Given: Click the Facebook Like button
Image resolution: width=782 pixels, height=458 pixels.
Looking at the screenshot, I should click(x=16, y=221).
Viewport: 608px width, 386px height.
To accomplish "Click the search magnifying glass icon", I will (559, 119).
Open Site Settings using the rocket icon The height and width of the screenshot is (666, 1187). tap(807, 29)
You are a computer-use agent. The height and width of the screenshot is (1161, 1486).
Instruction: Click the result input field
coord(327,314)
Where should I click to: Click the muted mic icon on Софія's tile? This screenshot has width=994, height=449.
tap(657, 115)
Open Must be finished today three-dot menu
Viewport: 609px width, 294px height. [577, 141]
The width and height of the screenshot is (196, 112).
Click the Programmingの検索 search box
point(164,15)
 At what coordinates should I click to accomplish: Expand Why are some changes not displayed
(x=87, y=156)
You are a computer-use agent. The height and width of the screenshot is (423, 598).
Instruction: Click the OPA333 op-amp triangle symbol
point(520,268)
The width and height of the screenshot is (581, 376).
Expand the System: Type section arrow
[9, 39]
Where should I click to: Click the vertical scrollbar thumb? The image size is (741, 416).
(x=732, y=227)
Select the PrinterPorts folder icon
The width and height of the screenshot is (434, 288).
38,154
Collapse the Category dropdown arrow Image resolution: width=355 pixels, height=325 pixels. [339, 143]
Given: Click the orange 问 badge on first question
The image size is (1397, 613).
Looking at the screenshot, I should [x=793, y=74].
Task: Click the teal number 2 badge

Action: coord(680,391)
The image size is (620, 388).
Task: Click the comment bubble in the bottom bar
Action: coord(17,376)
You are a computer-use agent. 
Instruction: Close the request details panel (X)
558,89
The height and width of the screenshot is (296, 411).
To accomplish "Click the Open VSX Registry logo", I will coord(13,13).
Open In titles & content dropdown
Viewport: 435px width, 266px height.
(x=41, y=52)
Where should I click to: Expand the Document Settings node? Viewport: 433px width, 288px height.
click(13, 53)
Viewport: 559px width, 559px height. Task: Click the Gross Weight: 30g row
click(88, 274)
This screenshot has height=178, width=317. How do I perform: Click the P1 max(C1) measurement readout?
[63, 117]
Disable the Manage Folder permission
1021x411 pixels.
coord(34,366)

**Assignment:**
Copy only the stretch running from the line containing "Where should I click to: Expand" to the final line of the entries, both ends included, exactly as it stands.

**Written solution:**
Where should I click to: Expand the Document Settings node? Viewport: 433px width, 288px height.
click(13, 53)
Viewport: 559px width, 559px height. Task: Click the Gross Weight: 30g row
click(88, 274)
This screenshot has height=178, width=317. How do I perform: Click the P1 max(C1) measurement readout?
[63, 117]
Disable the Manage Folder permission
1021x411 pixels.
coord(34,366)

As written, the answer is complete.